Prayers can handle harmful emotions: study

The 75 per cent of Americans who pray on a weekly basis do so to manage a range of negative situations and emotions — illness, sadness, trauma and anger, a researcher at University of Wisconsin-Madison has claimed.

Through the course of his in-depth interviews with victims of violent relationships, Shane Sharp, a sociology graduate at the university, gathered ways how prayer helped them deal with their situations.

Sharp's interviewees represented a wide swath of the US in geographic, educational and racial terms, and came largely from Christian backgrounds. Those who were boiling with anger said they found "a readily available listening ear," said Sharp, who explores how prayer helps manage emotional pain in the December issue of the journal Social Psychology Quarterly.

"If they vented their anger to the abusive partner, the result was likely to be more violence," Sharp said. "But they could be angry at God while praying without fear of reprisal.
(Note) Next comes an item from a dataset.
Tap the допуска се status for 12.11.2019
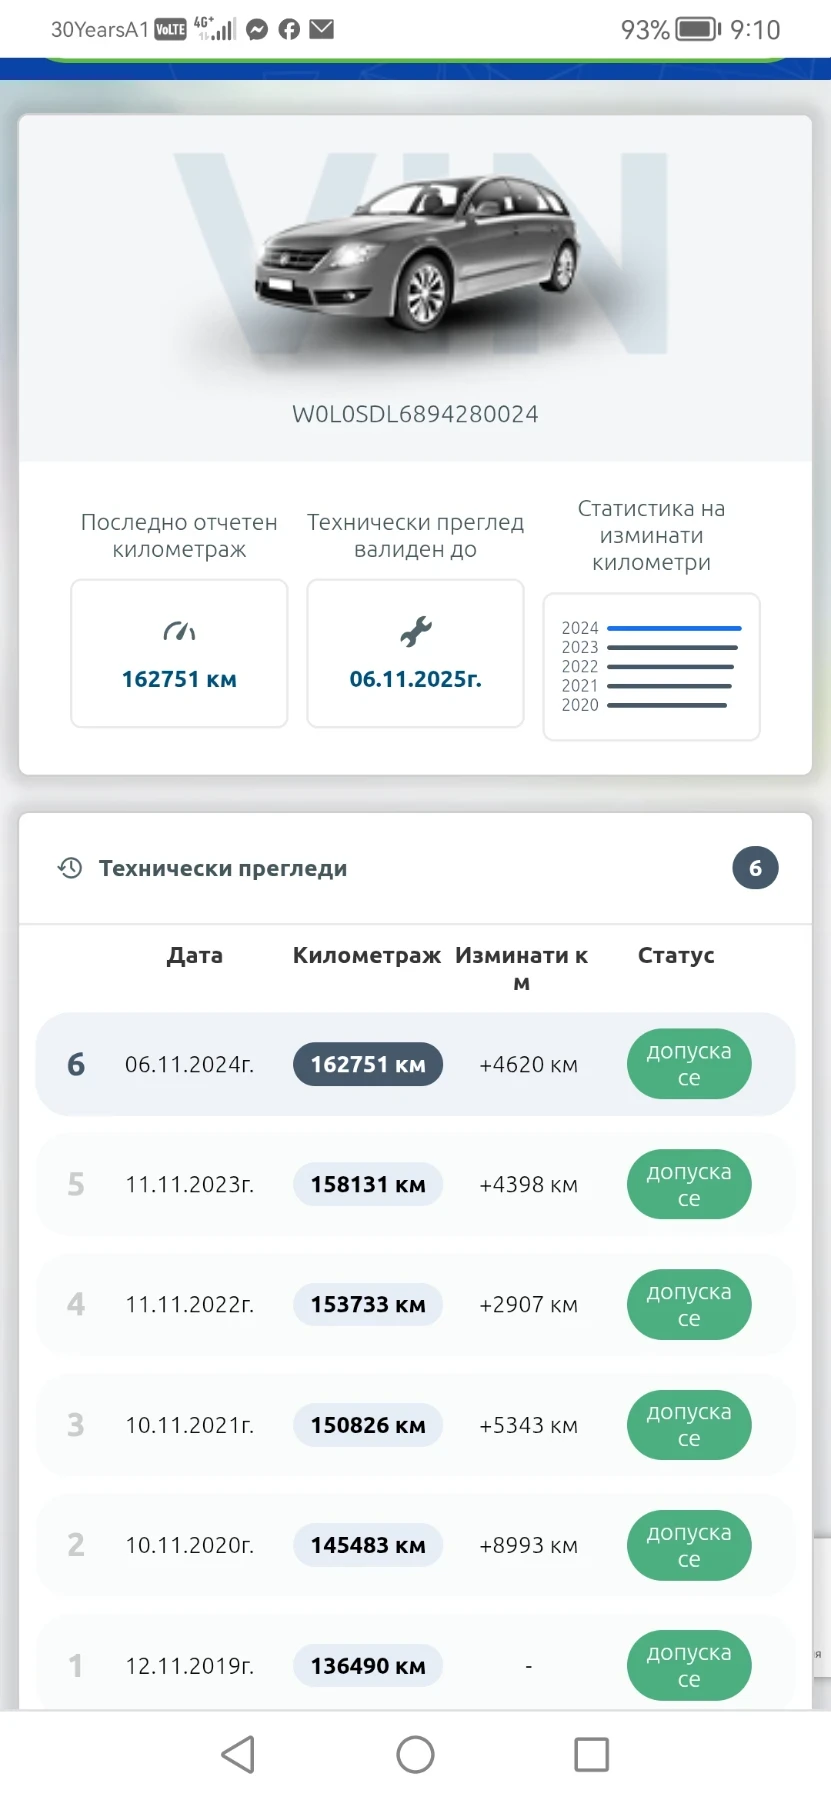This screenshot has width=831, height=1800. (689, 1666)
During any interpersonal interaction, the participants are considering how they look through the other’s eyes. In the case of people who pray, they are considering God's view."
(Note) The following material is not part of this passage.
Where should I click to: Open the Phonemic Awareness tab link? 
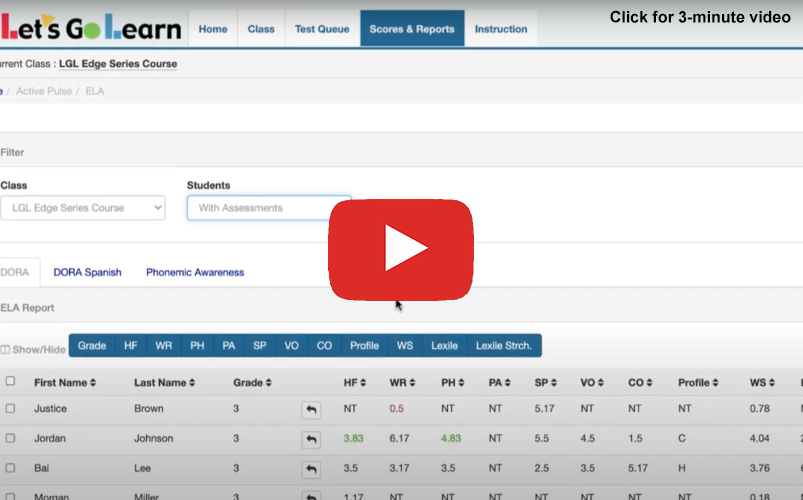pyautogui.click(x=195, y=272)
"During prayer, victims came to see themselves as they believed God saw them. Since these perceptions were mostly positive, it helped raise their senses of self-worth that counteracted their abusers' hurtful words," Sharp says.
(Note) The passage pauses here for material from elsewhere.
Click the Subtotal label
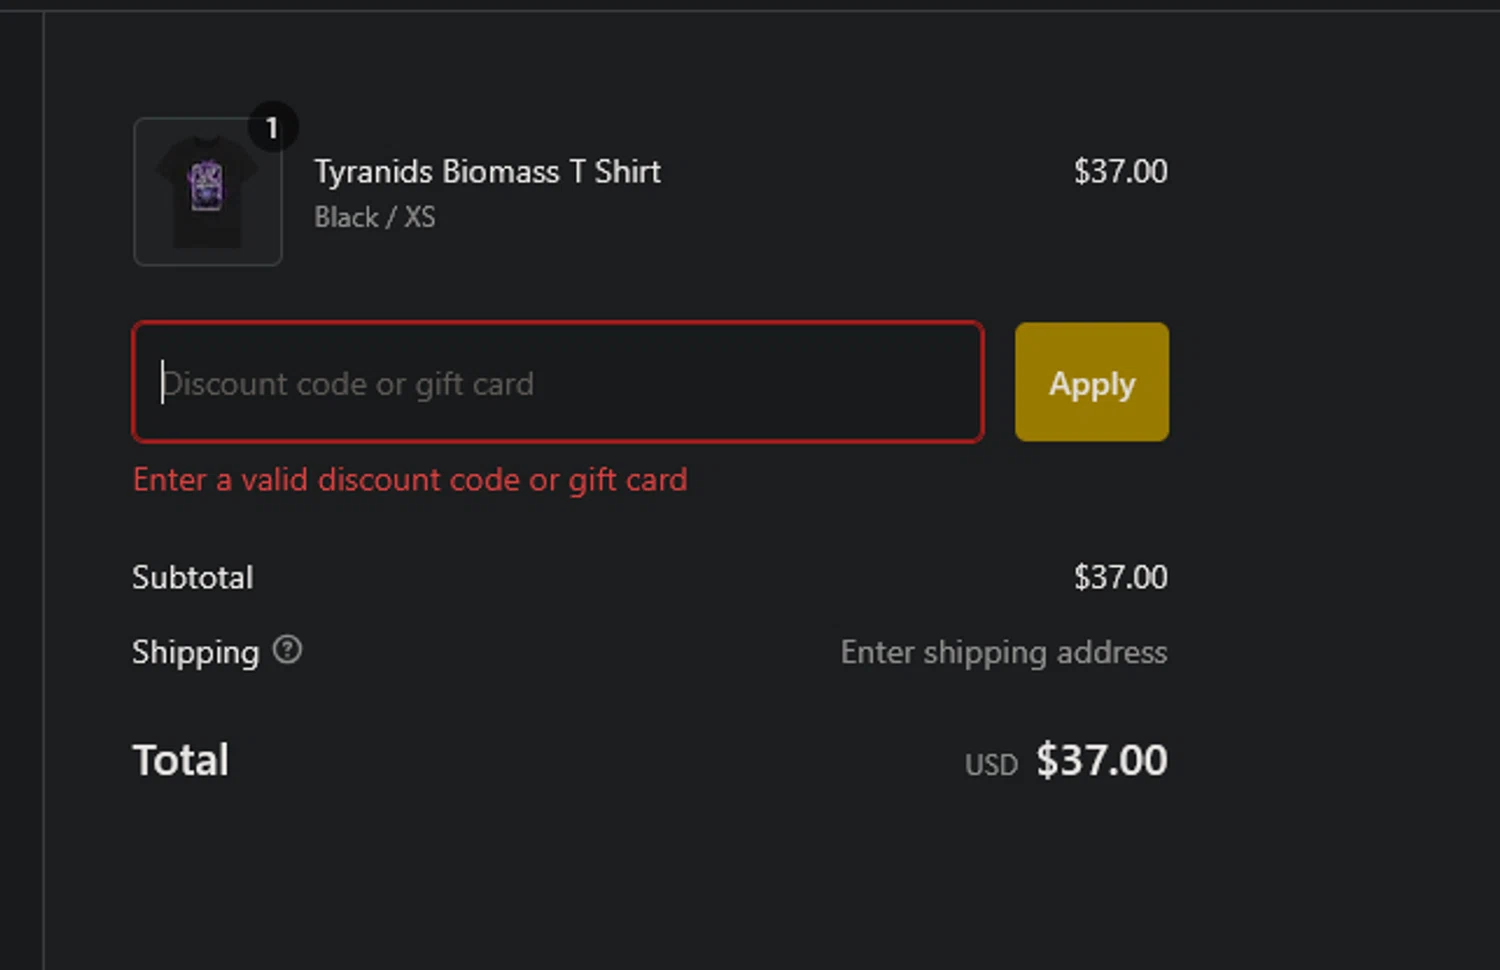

Prayer is also a handy distraction for some, Sharp's study found. Simply folding hands and concentrating on what to say is a reprieve from the anxiety of an abusive relationship.

The experience isn't that much different from a conversation with a close friend or a parent, he says.

"I looked at the act of praying, of speaking to God, as same as a legitimate social interaction," Sharp said.

"Instead of a concrete interaction in which you would have to be face-to-face with another person, prayer is with an imagined other."